The Cancer Diagnostics incident came to light after the extortion group ShinyHunters listed Abbott on its data leak site, initially threatening to publish stolen data by July 18th, later extending the deadline to July 21st. Abbott confirmed the unauthorized access, stating that it was limited to a "limited number of internal systems in our Cancer Diagnostics business only." The company emphasized that this incident does not impact any business operations, product availability, manufacturing, or its ability to serve patients, and that the legacy Exact Sciences systems are separate from Abbott's core infrastructure.
Abbott has activated its incident response protocols, engaged external cybersecurity experts, and notified law enforcement agencies regarding the Cancer Diagnostics breach. The company anticipates no material impact on its business or financial results from this incident. ShinyHunters claims to have gained access through a vishing attack targeting Abbott employees in mid-June, which compromised a Microsoft Entra single sign-on (SSO) account, enabling access to internal systems and connected SaaS applications.
ShinyHunters alleges that it exfiltrated data from Microsoft Entra, ServiceNow, SharePoint, Databricks, and Coupa, including internal documents, contracts, and customer information. The group further claims to have stolen over 30 million rows of customer personally identifiable information (PII), including names, email addresses, phone numbers, physical addresses, dates of birth, and over a million Social Security numbers. Additionally, they claim to have obtained over 22 million client notes containing doctor-patient conversations and over 20 million medical orders, though BleepingComputer has not independently verified these claims.
The second incident involves a threat actor known as ShadowByt3$, who claims to have breached Abbott's Core Laboratory diagnostics business through its LabCentral customer portal. ShadowByt3$ alleges they gained access on July 4th using compromised customer credentials and exploited API endpoints to exfiltrate files. The threat actor claims the stolen data includes CE manufacturing certificates, operation manuals, technical specifications, regulatory documentation, and other product-related information, but asserts that no customer data was compromised.
Abbott acknowledged awareness of this "potential" cyber incident but disputed the nature of the data claimed to be stolen. The company stated that LabCentral is an externally facing, third-party hosted portal containing publicly available technical product reference documents, such as operating manuals and specifications, and does not house sensitive customer or business information. Neither ShinyHunters nor ShadowByt3$ has publicly released any data they claim to have stolen from Abbott as of this report.

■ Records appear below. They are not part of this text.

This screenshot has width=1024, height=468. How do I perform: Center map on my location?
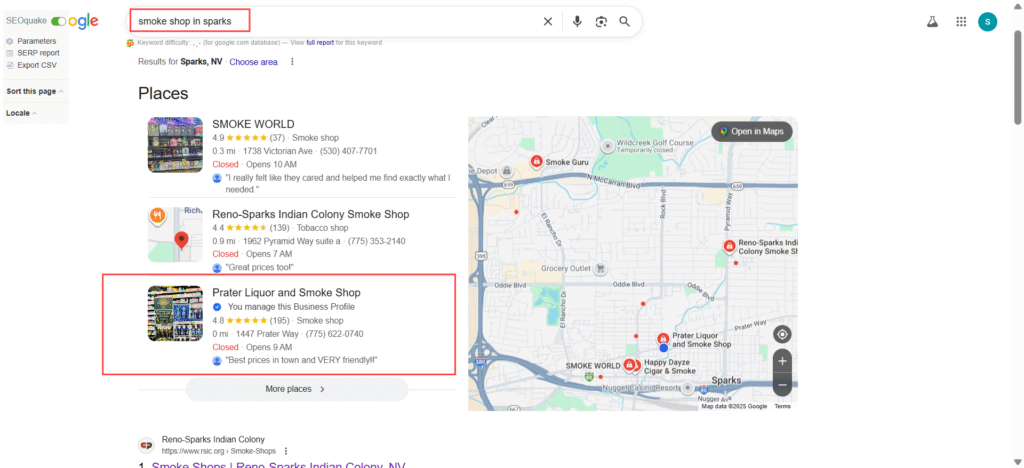[x=782, y=334]
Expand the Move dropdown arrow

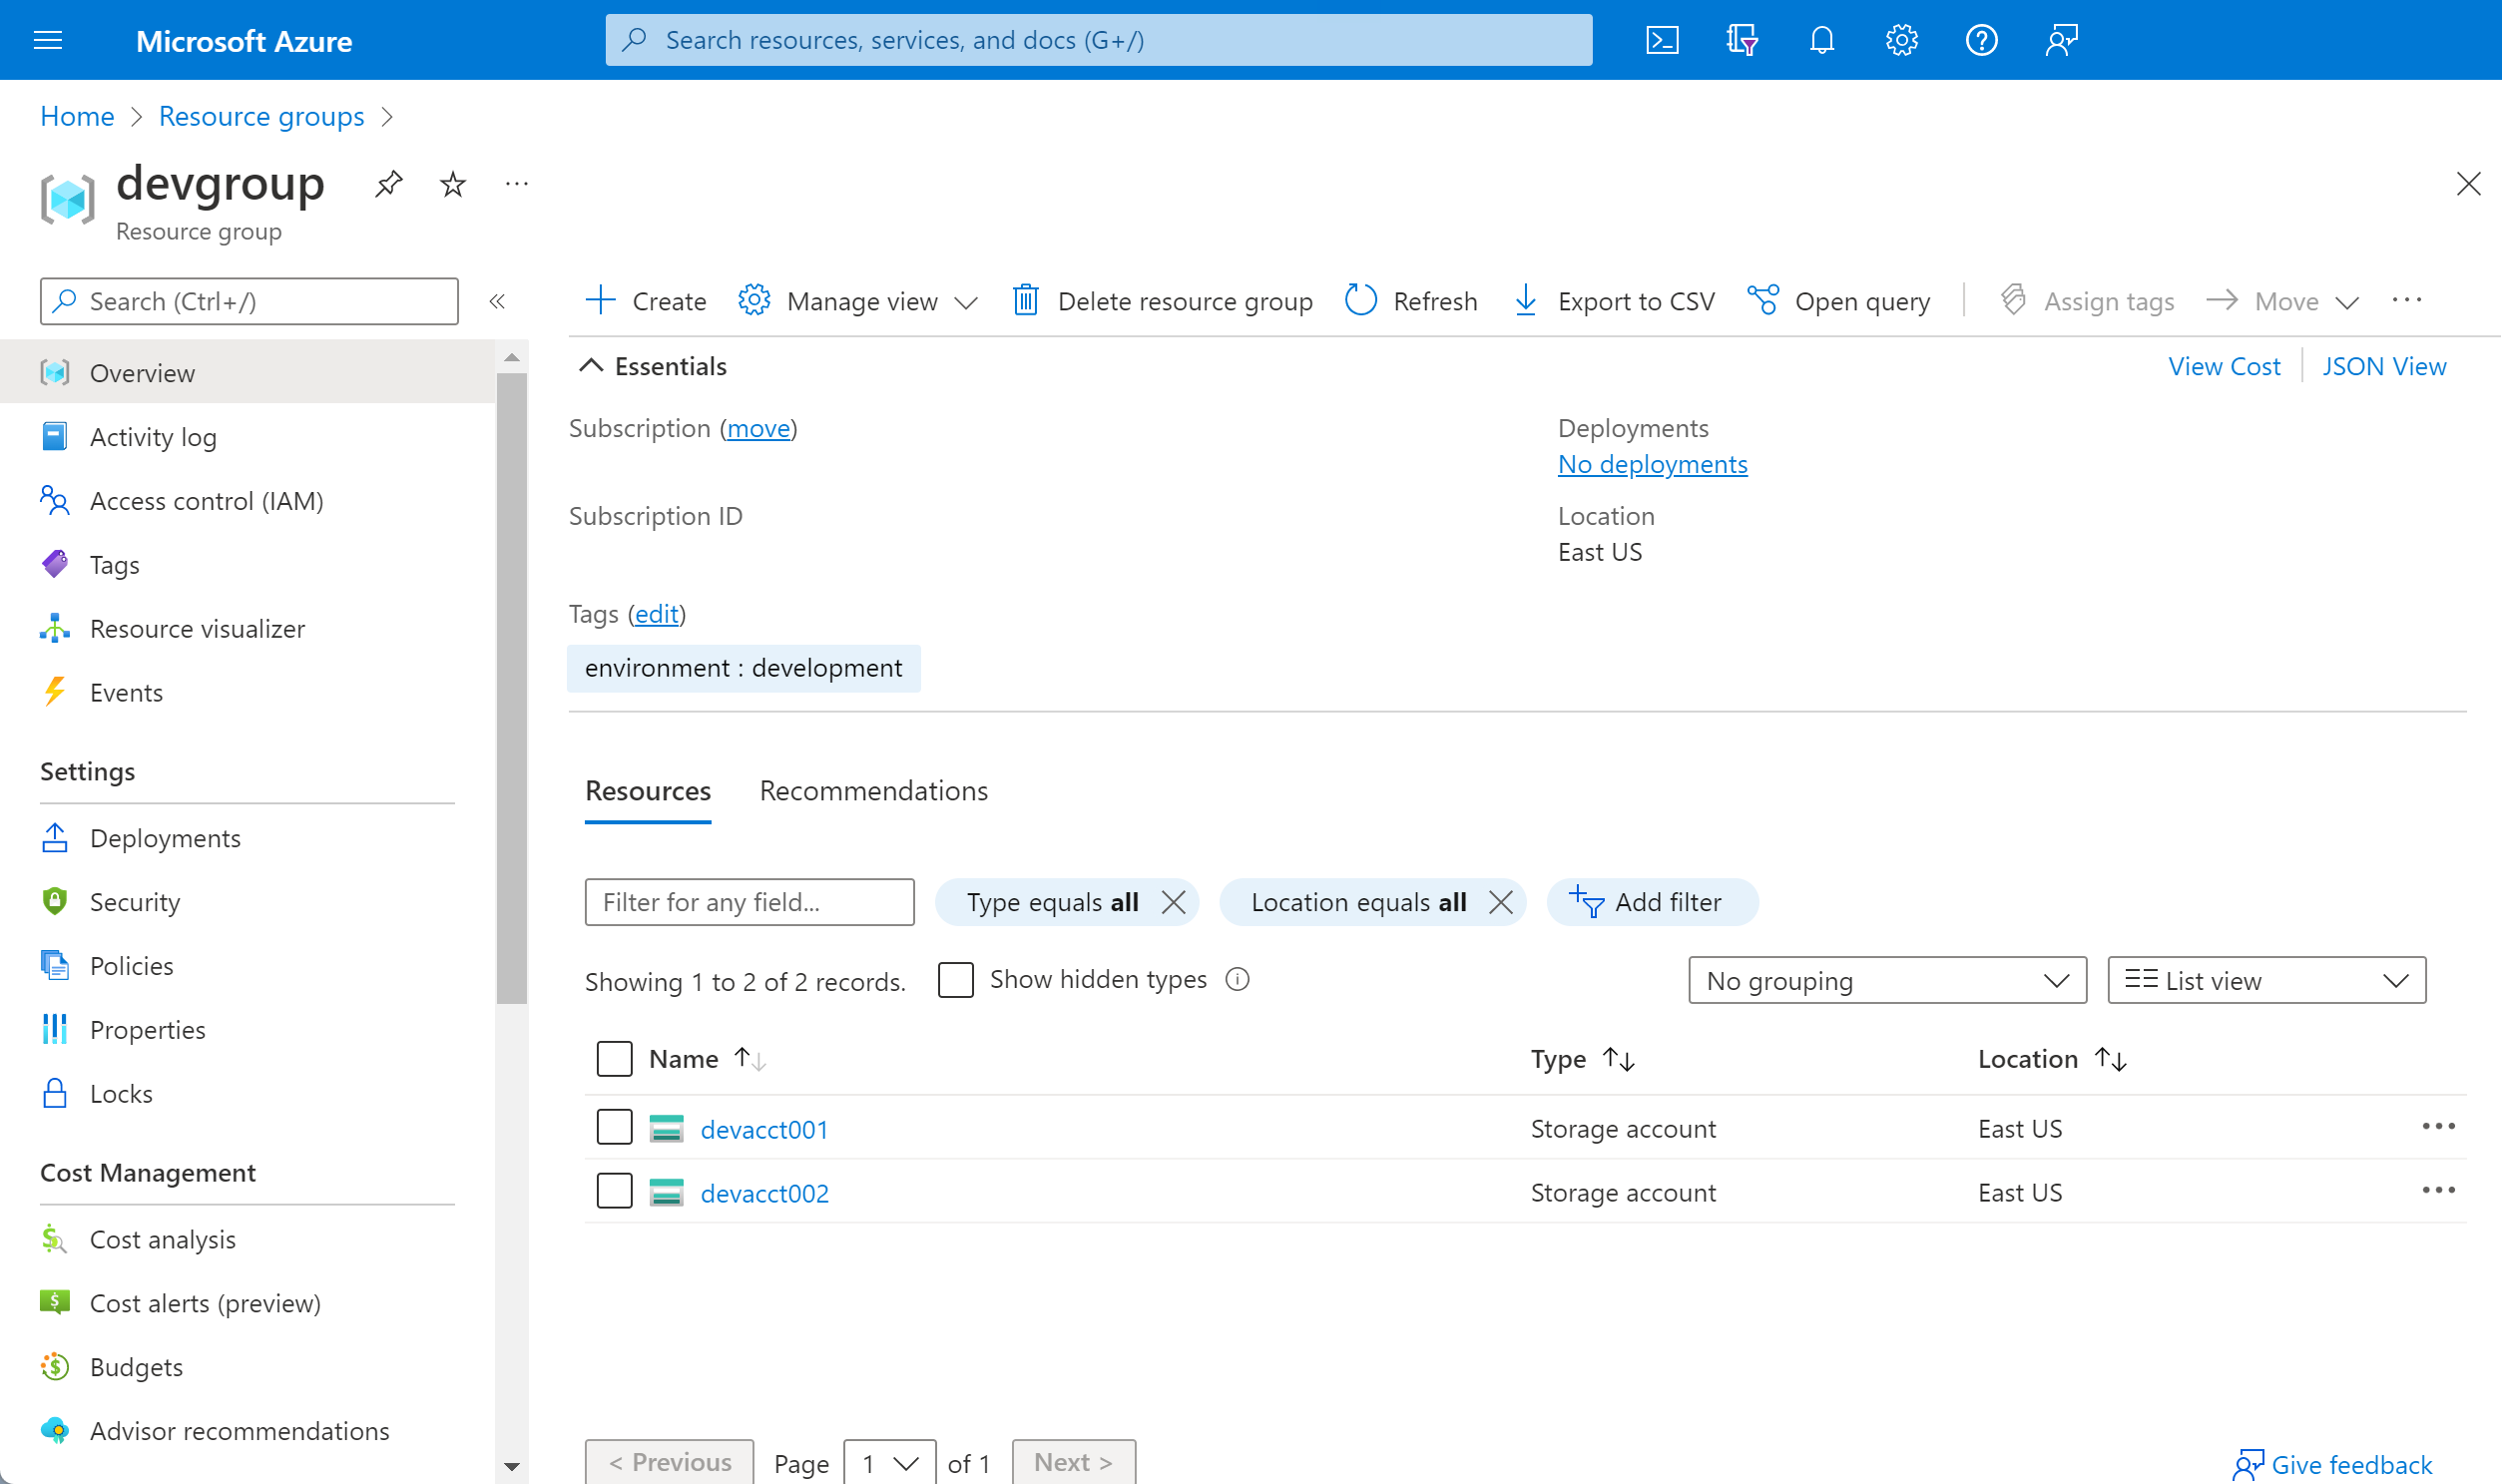pos(2346,302)
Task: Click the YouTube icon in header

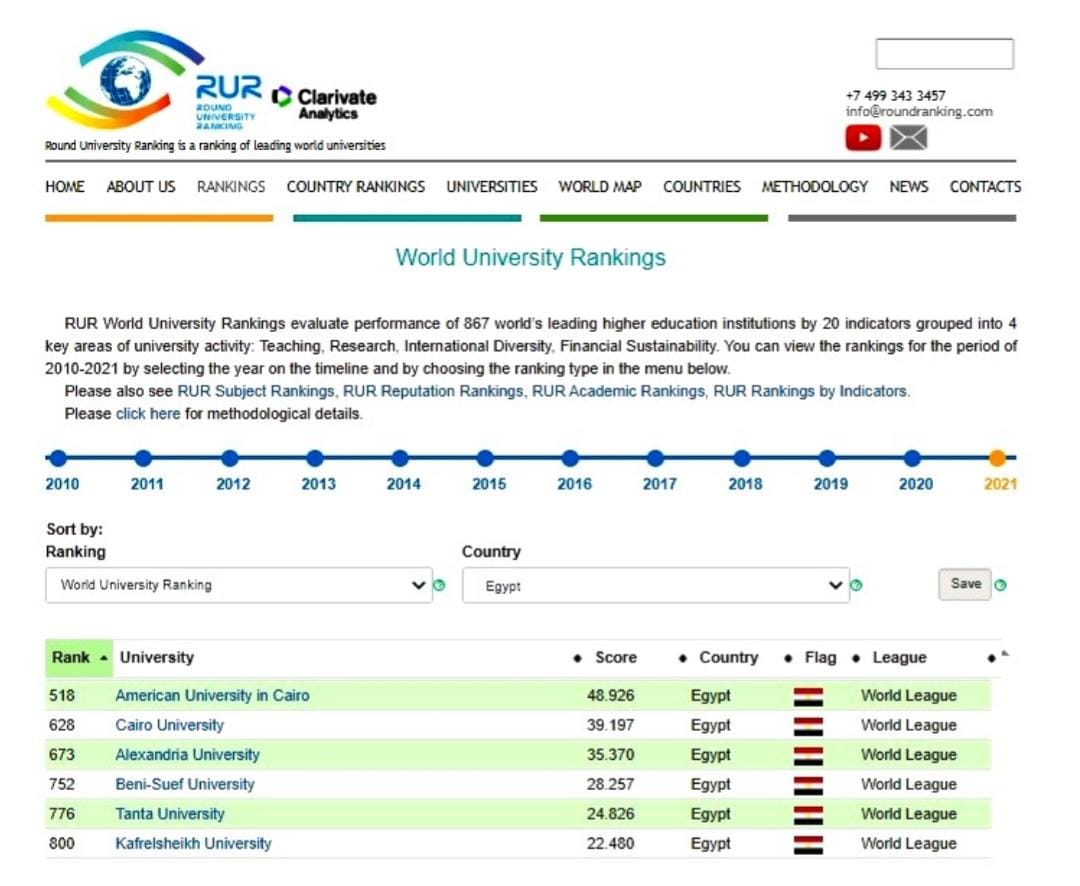Action: 862,138
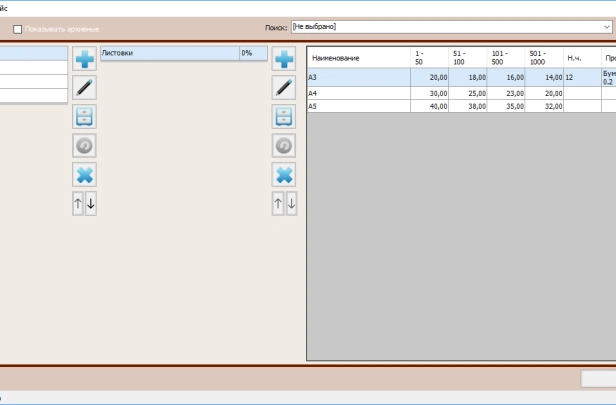Click the down arrow beside the price table
Viewport: 616px width, 405px height.
click(x=291, y=204)
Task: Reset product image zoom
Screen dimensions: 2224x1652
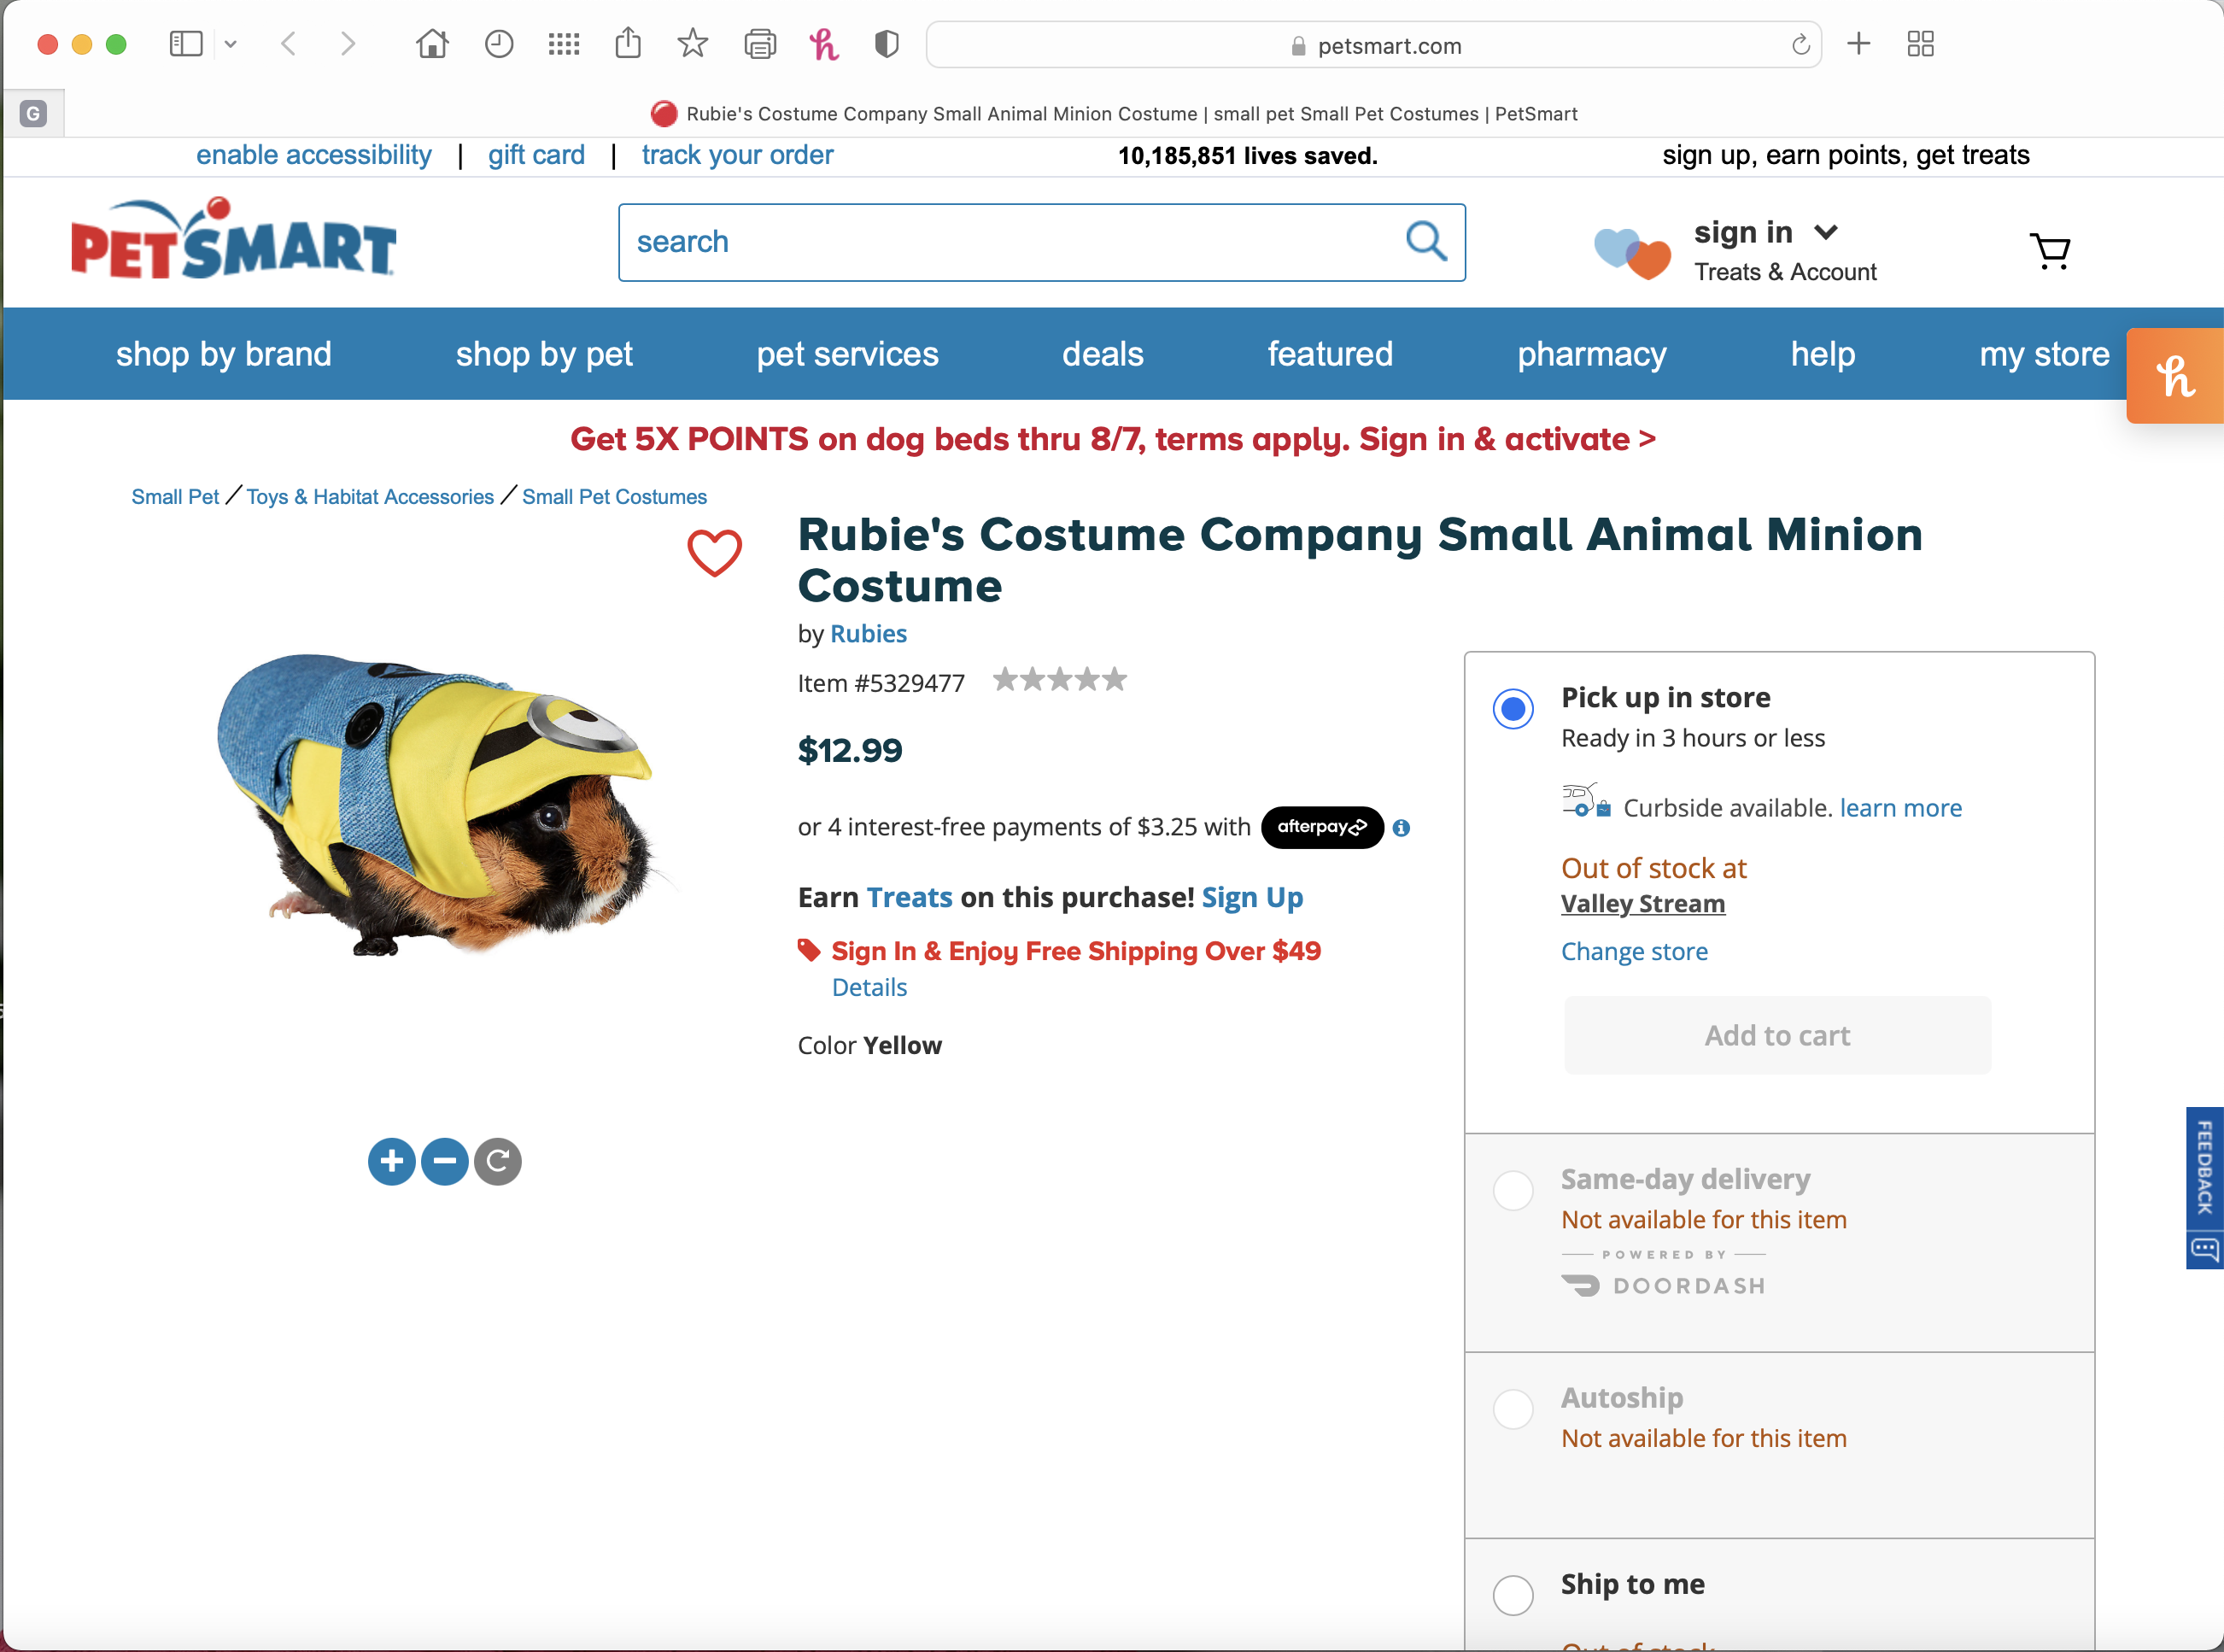Action: coord(498,1161)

These incidents highlight the persistent threats faced by large healthcare and diagnostics companies, with threat actors employing sophisticated social engineering tactics and exploiting various access points. The dual nature of the attacks, involving both internal system compromise and customer portal breaches, underscores the need for comprehensive security strategies across all facets of an organization's digital footprint.